**EXTRACTED MATERIAL:**
[start]
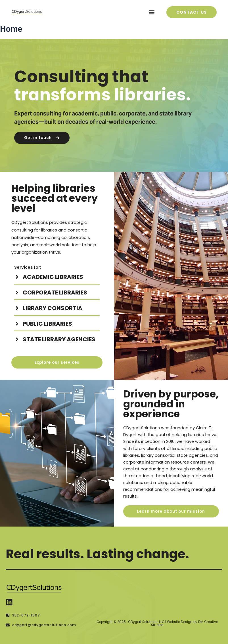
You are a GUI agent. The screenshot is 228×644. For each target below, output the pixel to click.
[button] (152, 12)
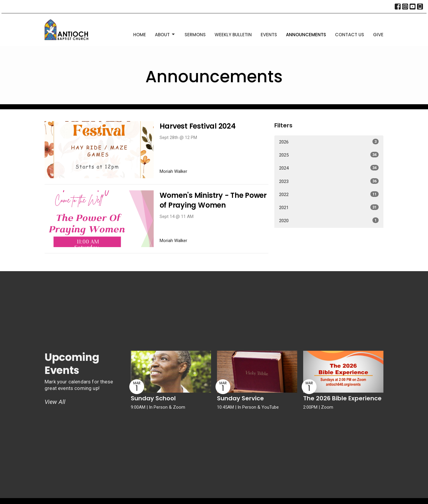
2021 (329, 207)
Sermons (195, 34)
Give (378, 34)
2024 (329, 168)
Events (269, 34)
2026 (329, 142)
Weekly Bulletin (233, 34)
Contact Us (350, 34)
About (165, 34)
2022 (329, 194)
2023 (329, 181)
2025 (329, 155)
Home (139, 34)
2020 (329, 220)
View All (55, 402)
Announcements (306, 34)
[end]
**WHAT TO WORK ON:**
Transcribe every line of the items above exactly, leaving out the pictures.

**REPLY TO THE TASK:**
You are a GUI agent. The screenshot is 228×644. For each target below, output the pixel to click.
[button] (152, 12)
2021 (329, 207)
Sermons (195, 34)
Give (378, 34)
2024 (329, 168)
Events (269, 34)
2026 (329, 142)
Weekly Bulletin (233, 34)
Contact Us (350, 34)
About (165, 34)
2022 (329, 194)
2023 (329, 181)
2025 (329, 155)
Home (139, 34)
2020 (329, 220)
View All (55, 402)
Announcements (306, 34)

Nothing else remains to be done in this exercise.